Paul Lachlan MacKendrick (February 11, 1914, Taunton, MA – February 10, 1998, Madison, WI) was an American classicist, author, and teacher.

MacKendrick was born in Taunton, Massachusetts, but most of his productive years had been lived in Madison, Wisconsin.

MacKendrick was educated at Harvard University (1934 B.A., summa cum laude; 1937 M.A.; 1938 Ph.D.) and Balliol College, Oxford, after which he taught at Phillips Academy for some years. Future United States President George H.W. Bush was a student of MacKendrick's while he taught at Phillips Academy. He joined the U.S. Naval Reserve and served from 1941-45.

He taught at Harvard in 1946 and then moved to University of Wisconsin–Madison as Assistant Professor of Classics where he taught for six years. MacKendrick was named a Professor of Classics in 1952 and in 1975, the Lily Ross Taylor Professor of Classics. In all, he taught at the University of Wisconsin from 1946 to 1984.

In 1952, he worked with Herbert M. Howe on the publication of Classics in Translation, an anthology of selections by ancient Greek and Roman writers. In 1958, two books followed: The Ancient World, co-authored with Vincent M. Scramuzza and The Roman Mind At Work.

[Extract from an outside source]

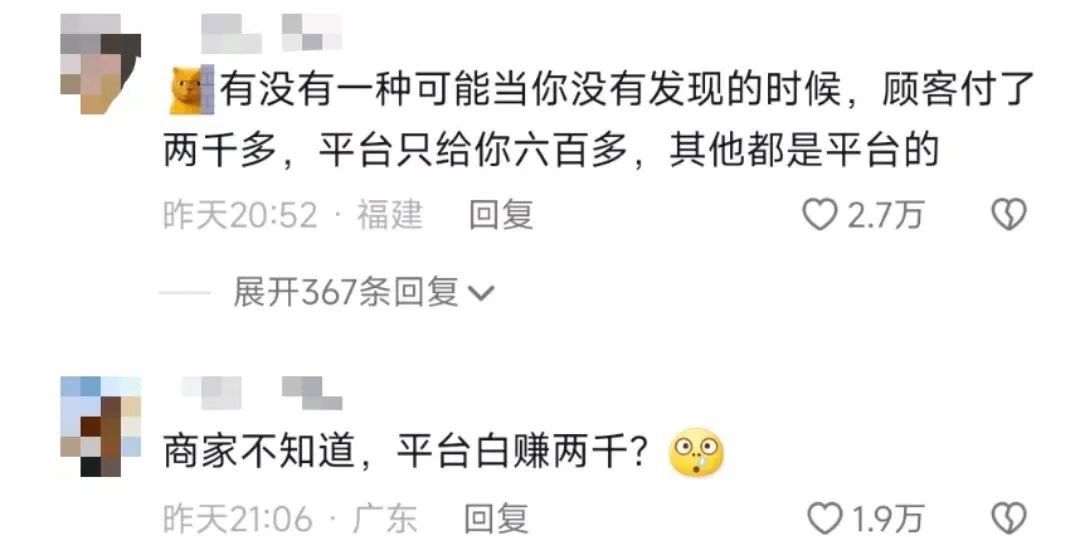Reply to the comment posted 昨天21:06
Screen dimensions: 1080x537
pos(497,520)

He is most widely known for a series of books that utilise the discoveries of archeology to reconstruct the histories of particular cultures or civilizations. The first of these, The Mute Stones Speak, surveys the cultures of the Italian peninsula from prehistoric times, with emphasis on the Romans, to the adoption of Christianity as the official religion of the empire in 324 A.D.